Market Extra: Popular Treasury ETF sees record-setting trading frenzy as surging yields rattle bond market

Rising Treasury yields helped provoke a frenzy of trading in a popular bond exchange-traded fund this week as dip buyers battled with bears on the cusp of a critical threshold for markets.

Trading volume for the iShares 20+ Year Treasury ETF
TLT,
which is widely referred to by its ticker, TLT, hit a record high on Thursday as 87.7 million shares changed hands, according to Dow Jones Market Data.

Heavy trading continued on Friday, leaving open the possibility that the total number of shares traded this week could exceed the previous record from earlier this month, when more than 270.9 million shares moved during the week ended Oct. 6, Dow Jones data show. The ETF was launched back in 2002.

The ETF’s holdings are heavily weighted toward 30-year Treasury bonds, some of these issues have seen their value fall precipitously, and now trade at less than 50 cents on the dollar. As a result, the ETF’s price has declined 14.8% year-to-date through Thursday’s close, FactSet data show.

While some on Wall Street expect yields to keep on climbing, many have stepped up to buy bonds during the latest selloff. According to FactSet, TLT has seen roughly $18 billion of inflows so far this year, while more than $900 million flowed into the fund during the month of September, the fastest pace this year, according to FactSet data.

Yields on 30-year bonds hit their highest levels since July 2007 on Thursday, but they came in a bit on Friday across the Treasury curve, with the 30-year yield
BX:TMUBMUSD30Y
down 2.7 basis points to 5.079%, while 10-year note
BX:TMUBMUSD10Y
yields were off by 7.7 basis points at 4.908%.

The 10-year yield traded close to 5% on Thursday, a level that has become one of Wall Street’s latest obsessions. Investors in both bonds and stocks are keeping a close eye on where the 10-year yield might be headed based on the notion that yields above 5% could heap more pressure on corporations and the U.S. economy.

See: Why stock-market investors are fixated on 5% as 10-year Treasury yield nears key threshold

Rising Treasury yields spurred losses across the U.S. bond market, saddling ETF investors with heavy losses.

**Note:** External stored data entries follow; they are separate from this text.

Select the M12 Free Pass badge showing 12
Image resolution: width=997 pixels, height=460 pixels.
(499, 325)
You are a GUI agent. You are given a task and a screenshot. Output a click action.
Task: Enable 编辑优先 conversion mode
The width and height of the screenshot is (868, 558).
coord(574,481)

TLT, as well as two popular corporate-bond ETFs, the iShares Core U.S. Aggregate Bond ETF
AGG,
and the iShares iBoxx $ Investment Grade Corporate Bond ETF
LQD,
were on pace for their biggest weekly declines of the year, according to Dow Jones data.

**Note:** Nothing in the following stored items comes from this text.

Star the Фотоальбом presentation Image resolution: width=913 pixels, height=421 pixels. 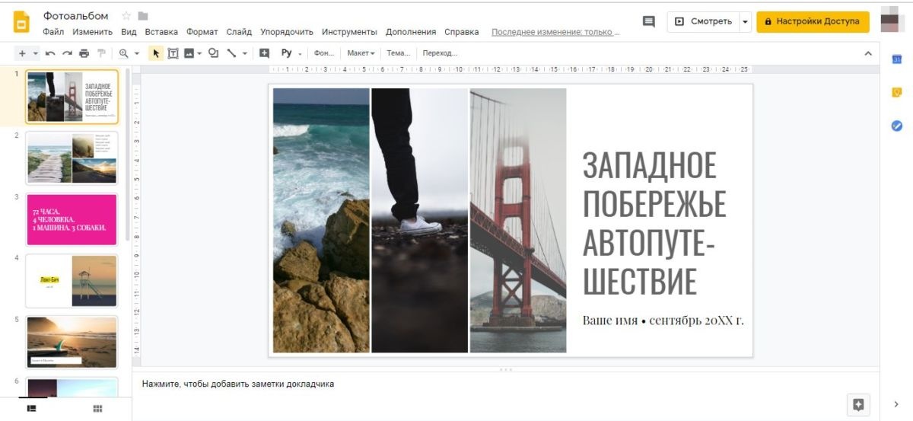point(126,16)
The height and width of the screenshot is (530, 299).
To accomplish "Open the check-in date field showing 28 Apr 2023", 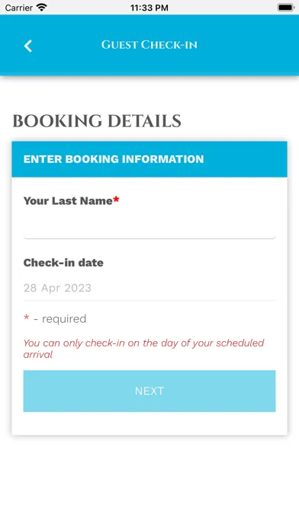I will [x=150, y=288].
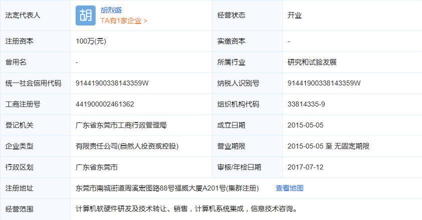Select the 纳税人识别号 value

324,83
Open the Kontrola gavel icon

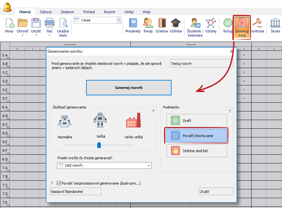pyautogui.click(x=257, y=23)
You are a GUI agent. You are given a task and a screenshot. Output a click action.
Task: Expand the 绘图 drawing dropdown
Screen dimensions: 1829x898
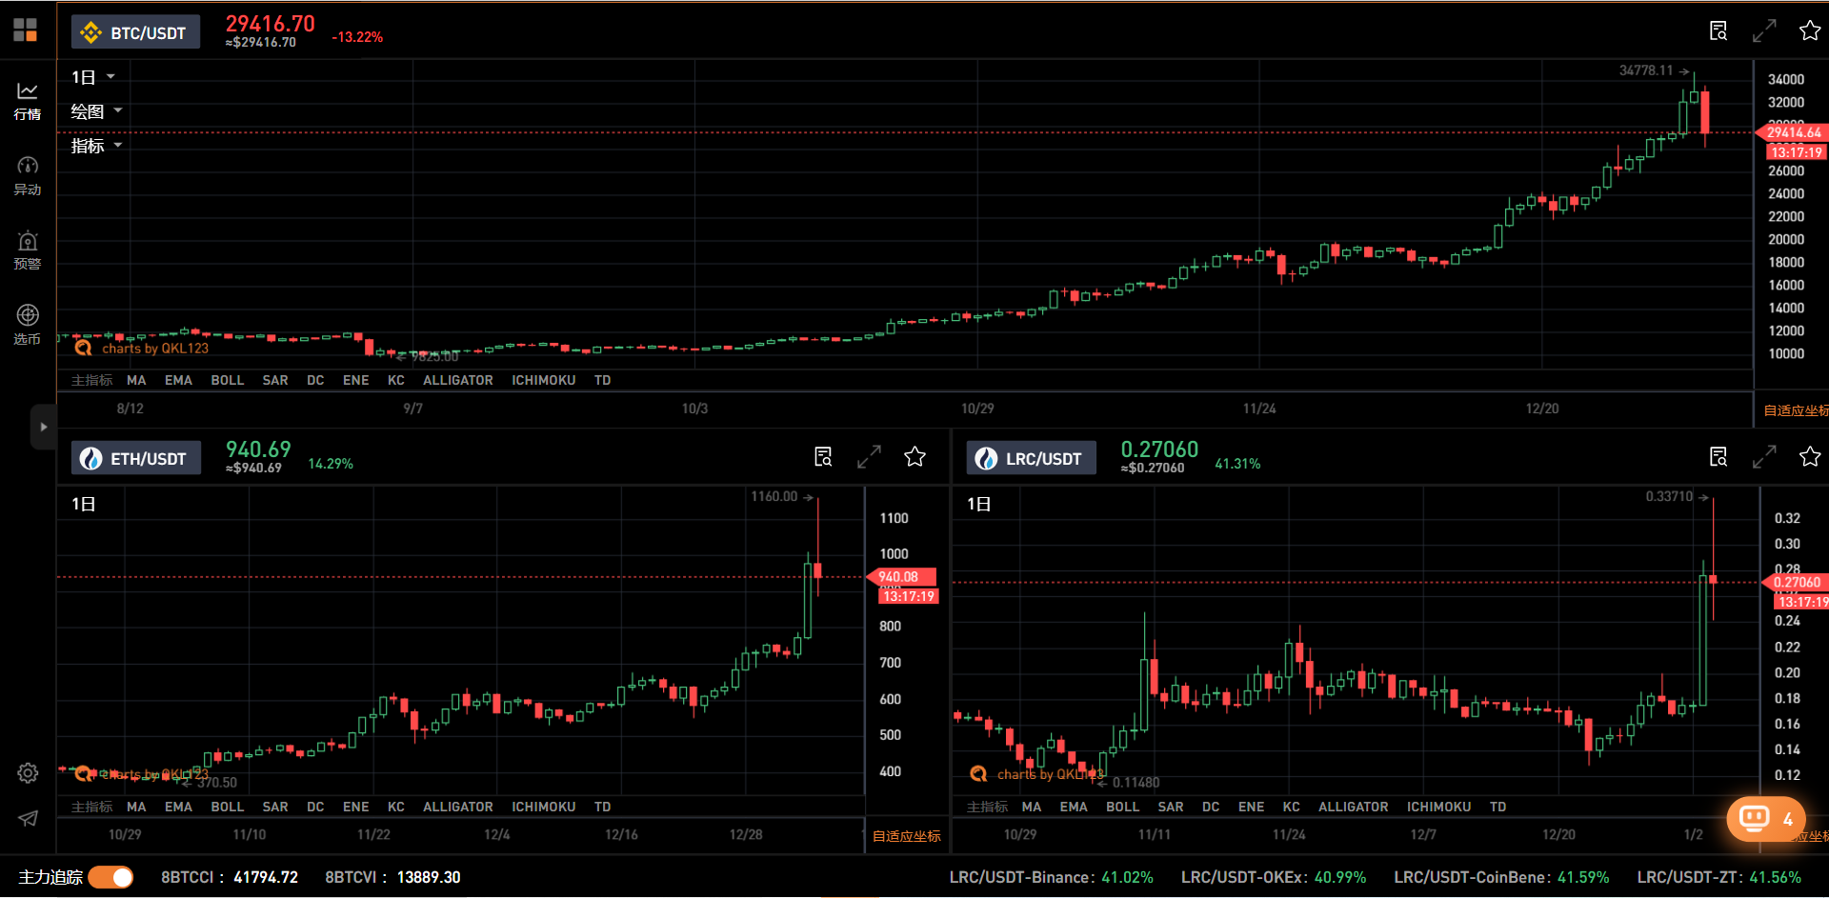pos(96,111)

TLT was up modestly in recent trade Friday, rising 0.7% to $83.35, but it remained down 4.9% for the week. On Thursday it closed at $82.77 a share, its lowest level since July 2007, according to Dow Jones data.

Treasurys are in the midst of a historic bear market that some have described as the worst of all time. Data from Bank of America showed that Treasury prices are on track to fall for a third straight year in 2023, what would be an unprecedented development.